WORK TO COMPLETE >>
What you return must be every line below that includes the word "agent".

[[ INFORMATION PROVIDED open ]]

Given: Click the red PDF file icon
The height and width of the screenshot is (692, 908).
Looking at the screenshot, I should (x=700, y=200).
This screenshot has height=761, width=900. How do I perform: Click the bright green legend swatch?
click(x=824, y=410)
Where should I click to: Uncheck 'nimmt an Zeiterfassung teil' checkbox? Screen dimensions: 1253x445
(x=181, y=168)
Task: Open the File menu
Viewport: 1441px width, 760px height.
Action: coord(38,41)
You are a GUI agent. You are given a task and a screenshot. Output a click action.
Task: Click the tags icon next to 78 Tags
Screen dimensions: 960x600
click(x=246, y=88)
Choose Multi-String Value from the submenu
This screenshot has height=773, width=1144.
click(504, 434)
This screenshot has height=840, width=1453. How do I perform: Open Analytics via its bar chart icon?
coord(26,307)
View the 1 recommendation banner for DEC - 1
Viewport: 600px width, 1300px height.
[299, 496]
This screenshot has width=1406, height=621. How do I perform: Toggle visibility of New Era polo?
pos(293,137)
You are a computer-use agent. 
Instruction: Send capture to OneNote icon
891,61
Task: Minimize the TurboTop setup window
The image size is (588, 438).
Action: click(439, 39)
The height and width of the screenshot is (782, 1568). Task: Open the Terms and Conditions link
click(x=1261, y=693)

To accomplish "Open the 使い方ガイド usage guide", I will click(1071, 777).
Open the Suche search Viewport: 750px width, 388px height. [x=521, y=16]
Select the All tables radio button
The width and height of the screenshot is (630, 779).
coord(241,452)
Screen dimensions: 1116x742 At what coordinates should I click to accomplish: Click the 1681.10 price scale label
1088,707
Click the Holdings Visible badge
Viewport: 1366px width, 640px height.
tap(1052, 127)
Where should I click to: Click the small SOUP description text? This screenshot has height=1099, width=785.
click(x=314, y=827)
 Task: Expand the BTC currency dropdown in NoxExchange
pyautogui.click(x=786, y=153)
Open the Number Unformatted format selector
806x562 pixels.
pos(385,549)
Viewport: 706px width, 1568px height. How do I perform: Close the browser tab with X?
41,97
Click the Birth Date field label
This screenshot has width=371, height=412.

[[ INFORMATION PROVIDED closed ]]

RESULT >>
You are a GUI agent. You are given a task and a screenshot. Output a click action.
You are a computer-use agent. 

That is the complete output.